> **Task requirements**: Retype the lines from the one containing "has height=1038, width=760." through the one containing "pos(538,124)", both included, without any changes.

[Item position entries]
%%
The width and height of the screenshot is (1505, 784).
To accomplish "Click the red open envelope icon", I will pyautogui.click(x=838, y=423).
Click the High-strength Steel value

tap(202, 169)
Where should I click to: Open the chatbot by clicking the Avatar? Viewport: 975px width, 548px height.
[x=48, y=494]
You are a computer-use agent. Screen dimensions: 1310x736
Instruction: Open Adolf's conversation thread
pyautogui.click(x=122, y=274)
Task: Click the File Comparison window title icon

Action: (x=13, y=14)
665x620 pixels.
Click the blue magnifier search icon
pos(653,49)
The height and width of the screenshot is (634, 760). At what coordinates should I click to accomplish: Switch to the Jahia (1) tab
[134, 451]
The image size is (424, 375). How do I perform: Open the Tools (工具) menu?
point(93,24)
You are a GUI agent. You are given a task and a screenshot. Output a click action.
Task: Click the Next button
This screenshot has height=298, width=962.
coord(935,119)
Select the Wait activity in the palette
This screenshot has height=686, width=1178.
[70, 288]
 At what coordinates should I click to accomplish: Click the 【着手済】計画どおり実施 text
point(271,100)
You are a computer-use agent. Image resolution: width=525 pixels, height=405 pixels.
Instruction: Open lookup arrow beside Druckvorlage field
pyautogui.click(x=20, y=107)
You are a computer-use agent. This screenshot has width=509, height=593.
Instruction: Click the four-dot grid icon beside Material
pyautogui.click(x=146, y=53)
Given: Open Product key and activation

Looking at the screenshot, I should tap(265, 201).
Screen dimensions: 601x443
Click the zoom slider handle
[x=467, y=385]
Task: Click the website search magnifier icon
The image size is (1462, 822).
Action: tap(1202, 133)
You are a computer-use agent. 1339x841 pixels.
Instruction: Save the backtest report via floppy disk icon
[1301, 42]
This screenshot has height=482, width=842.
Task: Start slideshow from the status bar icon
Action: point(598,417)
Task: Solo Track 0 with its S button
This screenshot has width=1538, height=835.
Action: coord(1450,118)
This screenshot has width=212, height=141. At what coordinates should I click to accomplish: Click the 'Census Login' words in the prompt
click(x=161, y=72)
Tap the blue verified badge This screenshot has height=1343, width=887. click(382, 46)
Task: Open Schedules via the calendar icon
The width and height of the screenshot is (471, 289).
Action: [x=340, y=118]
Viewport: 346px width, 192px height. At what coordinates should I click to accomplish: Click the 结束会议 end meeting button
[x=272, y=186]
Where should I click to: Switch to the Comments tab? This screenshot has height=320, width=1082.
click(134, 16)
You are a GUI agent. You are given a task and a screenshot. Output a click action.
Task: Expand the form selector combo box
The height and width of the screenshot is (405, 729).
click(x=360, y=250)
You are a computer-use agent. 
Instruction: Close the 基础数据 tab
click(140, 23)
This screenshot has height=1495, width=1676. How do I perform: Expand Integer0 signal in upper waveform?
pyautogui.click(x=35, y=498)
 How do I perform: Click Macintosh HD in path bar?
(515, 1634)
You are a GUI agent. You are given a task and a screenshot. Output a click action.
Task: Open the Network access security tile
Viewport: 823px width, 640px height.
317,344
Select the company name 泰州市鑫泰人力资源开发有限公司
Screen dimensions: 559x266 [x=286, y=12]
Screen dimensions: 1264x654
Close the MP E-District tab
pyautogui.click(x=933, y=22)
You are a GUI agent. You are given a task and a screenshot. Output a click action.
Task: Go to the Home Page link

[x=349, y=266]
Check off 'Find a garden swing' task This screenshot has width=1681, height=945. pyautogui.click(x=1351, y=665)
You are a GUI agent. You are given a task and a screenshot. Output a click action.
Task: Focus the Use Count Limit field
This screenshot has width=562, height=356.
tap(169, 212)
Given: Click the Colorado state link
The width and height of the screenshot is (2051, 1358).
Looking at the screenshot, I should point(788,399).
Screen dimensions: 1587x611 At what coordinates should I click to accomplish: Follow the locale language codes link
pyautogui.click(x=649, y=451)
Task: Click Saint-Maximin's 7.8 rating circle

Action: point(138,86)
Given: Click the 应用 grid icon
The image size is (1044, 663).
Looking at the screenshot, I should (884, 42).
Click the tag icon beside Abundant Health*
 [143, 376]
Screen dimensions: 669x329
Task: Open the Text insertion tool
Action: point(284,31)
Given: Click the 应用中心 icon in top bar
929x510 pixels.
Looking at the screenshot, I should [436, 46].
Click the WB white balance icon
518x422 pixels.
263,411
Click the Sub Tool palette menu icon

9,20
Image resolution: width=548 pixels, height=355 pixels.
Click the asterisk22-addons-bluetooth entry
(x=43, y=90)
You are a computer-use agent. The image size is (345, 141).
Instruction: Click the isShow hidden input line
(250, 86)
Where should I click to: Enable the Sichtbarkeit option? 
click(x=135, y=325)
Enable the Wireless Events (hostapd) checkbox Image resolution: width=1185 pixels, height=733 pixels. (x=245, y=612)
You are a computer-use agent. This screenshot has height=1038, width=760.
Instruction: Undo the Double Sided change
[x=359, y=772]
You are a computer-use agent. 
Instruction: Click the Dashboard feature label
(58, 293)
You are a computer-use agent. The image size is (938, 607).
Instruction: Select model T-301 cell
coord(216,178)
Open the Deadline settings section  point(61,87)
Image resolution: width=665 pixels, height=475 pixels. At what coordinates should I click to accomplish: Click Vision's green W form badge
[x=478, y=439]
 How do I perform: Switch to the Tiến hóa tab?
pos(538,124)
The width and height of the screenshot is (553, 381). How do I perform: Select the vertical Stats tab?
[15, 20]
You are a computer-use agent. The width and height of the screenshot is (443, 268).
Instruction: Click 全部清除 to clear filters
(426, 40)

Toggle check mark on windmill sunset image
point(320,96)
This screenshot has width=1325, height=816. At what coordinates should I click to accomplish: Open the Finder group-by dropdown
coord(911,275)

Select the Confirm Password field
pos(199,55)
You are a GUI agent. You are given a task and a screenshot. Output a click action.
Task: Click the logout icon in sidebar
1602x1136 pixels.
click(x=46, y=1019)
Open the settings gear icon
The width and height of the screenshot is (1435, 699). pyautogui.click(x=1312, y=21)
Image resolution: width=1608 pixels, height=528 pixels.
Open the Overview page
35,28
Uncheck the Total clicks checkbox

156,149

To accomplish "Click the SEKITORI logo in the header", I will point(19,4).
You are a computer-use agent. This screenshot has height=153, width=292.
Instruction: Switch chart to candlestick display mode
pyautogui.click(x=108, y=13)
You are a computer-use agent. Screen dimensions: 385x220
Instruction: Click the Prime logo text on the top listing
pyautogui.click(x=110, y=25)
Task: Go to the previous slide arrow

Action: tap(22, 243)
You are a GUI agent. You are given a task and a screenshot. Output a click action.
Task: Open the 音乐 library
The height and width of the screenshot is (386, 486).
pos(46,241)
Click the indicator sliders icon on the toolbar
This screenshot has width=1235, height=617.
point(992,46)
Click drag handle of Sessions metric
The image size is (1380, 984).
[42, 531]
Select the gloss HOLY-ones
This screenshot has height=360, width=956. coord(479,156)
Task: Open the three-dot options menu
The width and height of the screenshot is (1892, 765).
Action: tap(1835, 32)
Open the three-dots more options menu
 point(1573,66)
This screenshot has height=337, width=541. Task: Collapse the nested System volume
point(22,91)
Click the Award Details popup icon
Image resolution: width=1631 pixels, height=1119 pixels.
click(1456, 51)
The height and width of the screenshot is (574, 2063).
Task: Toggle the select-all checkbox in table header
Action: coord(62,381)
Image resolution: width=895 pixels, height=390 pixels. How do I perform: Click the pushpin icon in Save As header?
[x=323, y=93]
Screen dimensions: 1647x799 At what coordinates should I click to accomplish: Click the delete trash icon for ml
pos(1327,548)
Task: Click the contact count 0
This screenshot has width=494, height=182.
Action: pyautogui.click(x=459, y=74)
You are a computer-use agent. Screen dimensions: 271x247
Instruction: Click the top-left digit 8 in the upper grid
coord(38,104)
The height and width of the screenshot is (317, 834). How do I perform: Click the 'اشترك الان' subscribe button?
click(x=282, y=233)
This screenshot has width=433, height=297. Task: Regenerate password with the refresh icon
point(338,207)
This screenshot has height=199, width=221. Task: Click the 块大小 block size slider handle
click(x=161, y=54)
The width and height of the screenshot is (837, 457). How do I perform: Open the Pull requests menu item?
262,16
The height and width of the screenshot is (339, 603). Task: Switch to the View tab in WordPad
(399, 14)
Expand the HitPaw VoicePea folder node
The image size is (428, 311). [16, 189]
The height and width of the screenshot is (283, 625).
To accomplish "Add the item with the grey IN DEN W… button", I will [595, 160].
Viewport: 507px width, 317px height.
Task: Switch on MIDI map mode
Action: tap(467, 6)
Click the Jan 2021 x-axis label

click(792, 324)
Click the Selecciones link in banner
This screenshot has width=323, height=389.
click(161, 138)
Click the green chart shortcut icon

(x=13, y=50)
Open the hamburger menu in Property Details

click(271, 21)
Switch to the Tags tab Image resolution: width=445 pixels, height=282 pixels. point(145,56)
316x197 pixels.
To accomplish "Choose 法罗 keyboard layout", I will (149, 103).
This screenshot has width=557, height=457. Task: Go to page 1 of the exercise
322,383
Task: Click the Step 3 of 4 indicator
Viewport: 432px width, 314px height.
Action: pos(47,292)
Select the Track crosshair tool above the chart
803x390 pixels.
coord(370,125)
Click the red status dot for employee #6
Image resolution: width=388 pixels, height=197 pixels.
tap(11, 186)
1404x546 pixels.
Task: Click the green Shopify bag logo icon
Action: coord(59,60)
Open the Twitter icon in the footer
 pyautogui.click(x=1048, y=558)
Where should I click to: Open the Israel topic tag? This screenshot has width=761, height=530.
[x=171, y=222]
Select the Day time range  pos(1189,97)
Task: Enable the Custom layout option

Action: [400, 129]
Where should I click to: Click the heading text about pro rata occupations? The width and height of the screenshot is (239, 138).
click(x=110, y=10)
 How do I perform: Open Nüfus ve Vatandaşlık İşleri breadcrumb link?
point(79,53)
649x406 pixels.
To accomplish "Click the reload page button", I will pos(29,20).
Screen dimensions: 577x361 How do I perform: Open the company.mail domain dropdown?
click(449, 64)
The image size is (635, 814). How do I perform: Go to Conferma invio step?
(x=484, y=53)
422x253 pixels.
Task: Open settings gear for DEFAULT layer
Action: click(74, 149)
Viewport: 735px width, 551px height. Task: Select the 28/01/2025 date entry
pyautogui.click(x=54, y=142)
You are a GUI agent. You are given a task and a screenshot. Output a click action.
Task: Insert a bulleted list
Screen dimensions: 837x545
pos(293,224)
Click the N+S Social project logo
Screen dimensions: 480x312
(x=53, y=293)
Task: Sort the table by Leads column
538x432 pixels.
%%
> **Task answer**:
You are a computer-use agent. This screenshot has height=1038, width=760.
Instruction: Undo the Double Sided change
[x=359, y=772]
You are a computer-use agent. 
Instruction: Click the Dashboard feature label
(58, 293)
You are a computer-use agent. The image size is (938, 607).
Instruction: Select model T-301 cell
coord(216,178)
Open the Deadline settings section  point(61,87)
Image resolution: width=665 pixels, height=475 pixels. At what coordinates should I click to accomplish: Click Vision's green W form badge
[x=478, y=439]
 How do I perform: Switch to the Tiến hóa tab?
pos(538,124)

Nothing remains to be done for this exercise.